Would you restate all of the entries verbatim, minus any images?

──────── STUDY MATERIAL ────────

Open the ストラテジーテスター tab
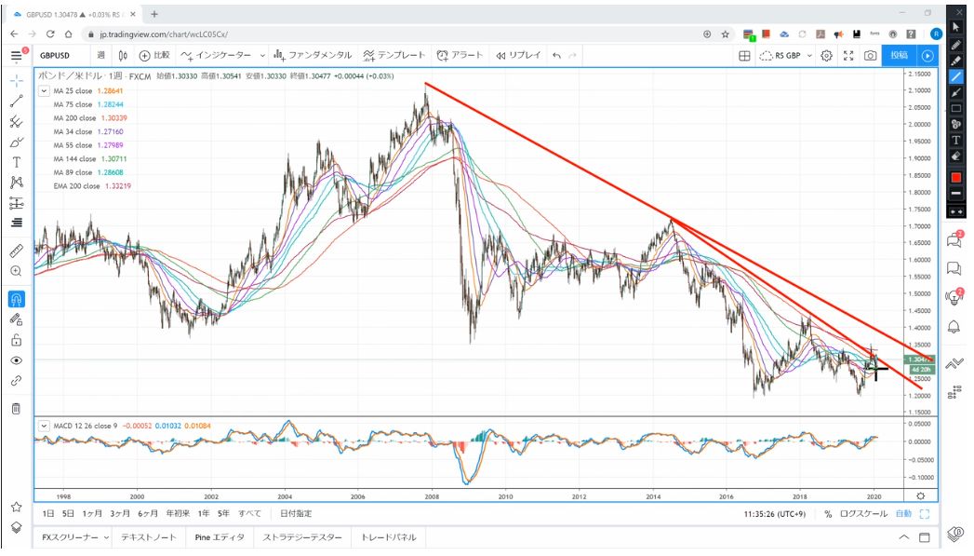This screenshot has height=556, width=974. coord(302,537)
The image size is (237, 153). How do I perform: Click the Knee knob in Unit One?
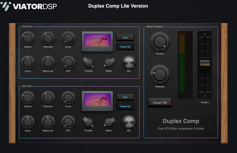tap(68, 38)
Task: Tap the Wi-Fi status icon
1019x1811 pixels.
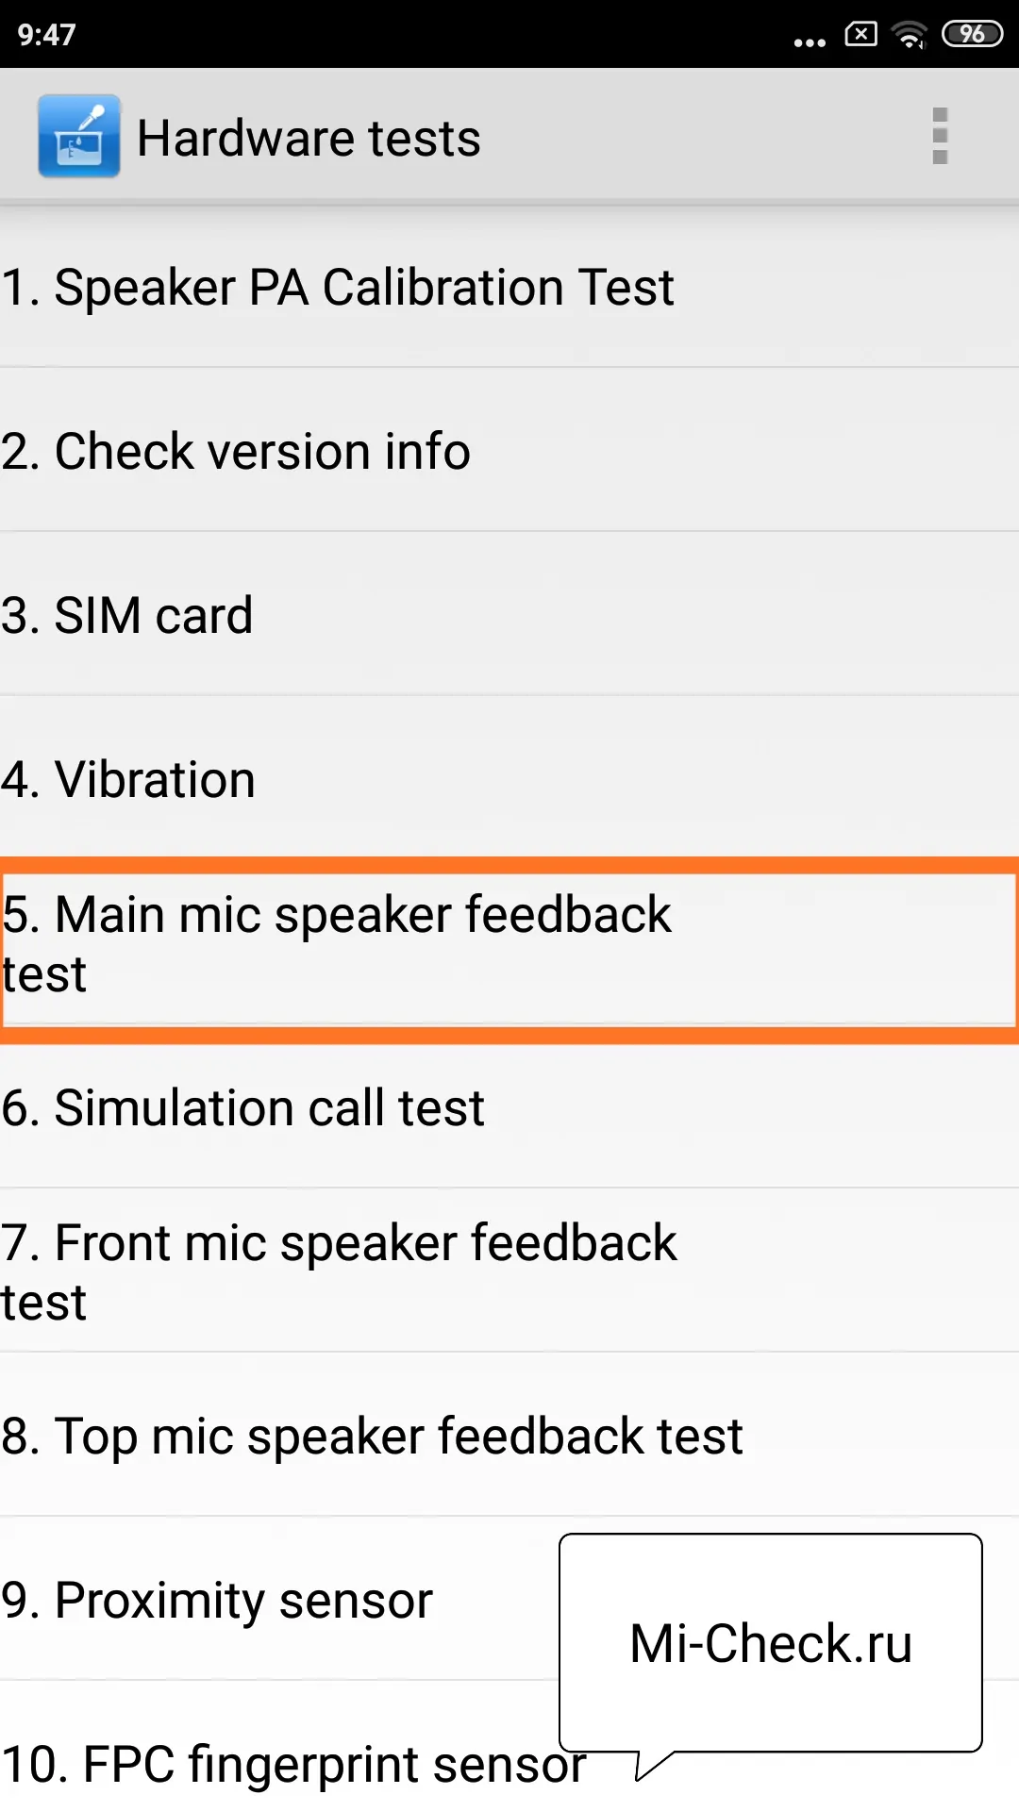Action: pos(909,35)
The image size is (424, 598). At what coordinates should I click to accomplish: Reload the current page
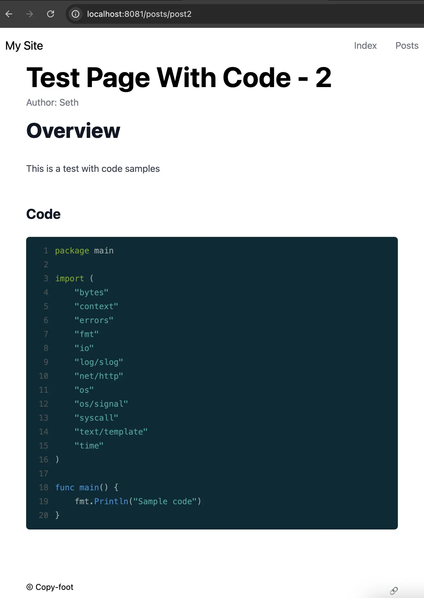51,14
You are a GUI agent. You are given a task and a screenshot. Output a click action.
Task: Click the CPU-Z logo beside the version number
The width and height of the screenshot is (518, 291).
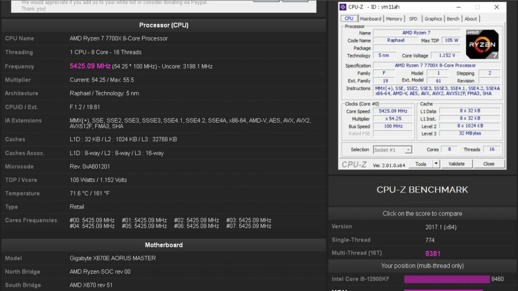(x=354, y=164)
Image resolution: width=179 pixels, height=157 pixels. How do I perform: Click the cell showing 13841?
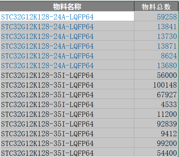(x=156, y=26)
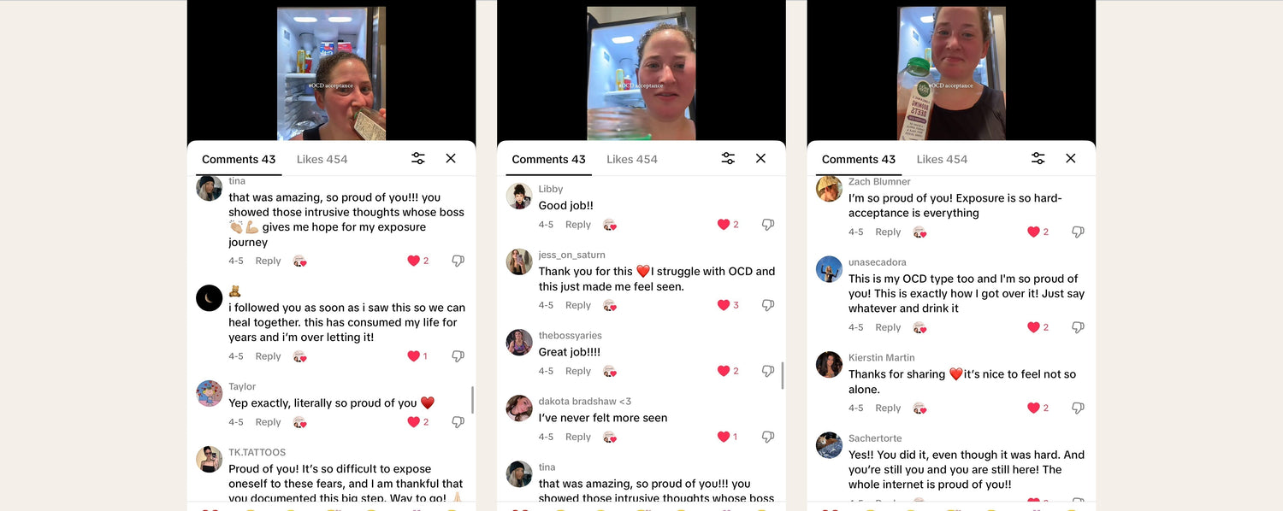Like jess_on_saturn's comment with the heart
Screen dimensions: 1283x511
(724, 305)
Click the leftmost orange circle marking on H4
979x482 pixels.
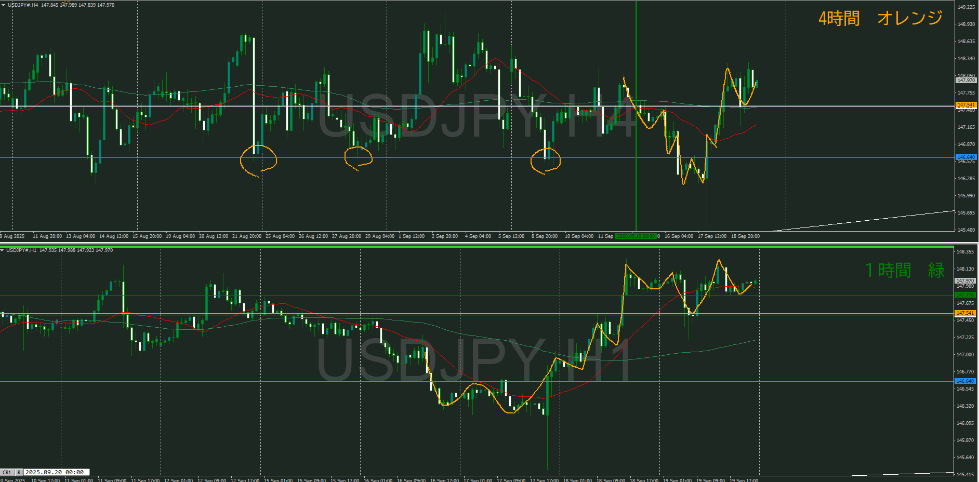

────────

§ **ANSWER BOX**
Open the ストラテジーテスター tab
This screenshot has height=556, width=974. coord(302,537)
The image size is (237, 153). How do I perform: Click the Knee knob in Unit One?
tap(68, 38)
Task: Tap the Wi-Fi status icon
1019x1811 pixels.
Action: pos(909,35)
The image size is (424, 598). At what coordinates should I click to accomplish: Reload the current page
51,14
You are a GUI agent. You are given a task and a screenshot. Output a click action.
Task: Click the CPU-Z logo beside the version number
The width and height of the screenshot is (518, 291).
(x=354, y=164)
Image resolution: width=179 pixels, height=157 pixels. How do I perform: Click the cell showing 13841?
(x=156, y=26)
Like jess_on_saturn's comment with the heart
Screen dimensions: 1283x511
(724, 305)
Click the leftmost orange circle marking on H4
979x482 pixels.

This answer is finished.